• PROBLEM
Look through the entries that follow and return each line that has the string "computer".

(Saved data entries)
== == ==

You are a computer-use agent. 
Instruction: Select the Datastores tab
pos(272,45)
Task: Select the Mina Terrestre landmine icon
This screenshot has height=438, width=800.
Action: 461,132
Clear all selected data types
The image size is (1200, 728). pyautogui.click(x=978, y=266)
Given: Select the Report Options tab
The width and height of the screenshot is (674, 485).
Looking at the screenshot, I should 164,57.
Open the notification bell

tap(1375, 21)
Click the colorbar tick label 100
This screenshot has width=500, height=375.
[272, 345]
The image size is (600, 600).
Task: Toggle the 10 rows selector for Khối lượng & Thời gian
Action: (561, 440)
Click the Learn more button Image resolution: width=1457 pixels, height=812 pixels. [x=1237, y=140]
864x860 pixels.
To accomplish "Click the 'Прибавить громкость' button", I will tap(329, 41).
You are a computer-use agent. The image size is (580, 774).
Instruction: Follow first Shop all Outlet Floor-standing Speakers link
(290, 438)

== == ==

• YOUR SOLUTION
You are a computer-use agent. 
You are a computer-use agent. The image size is (580, 774).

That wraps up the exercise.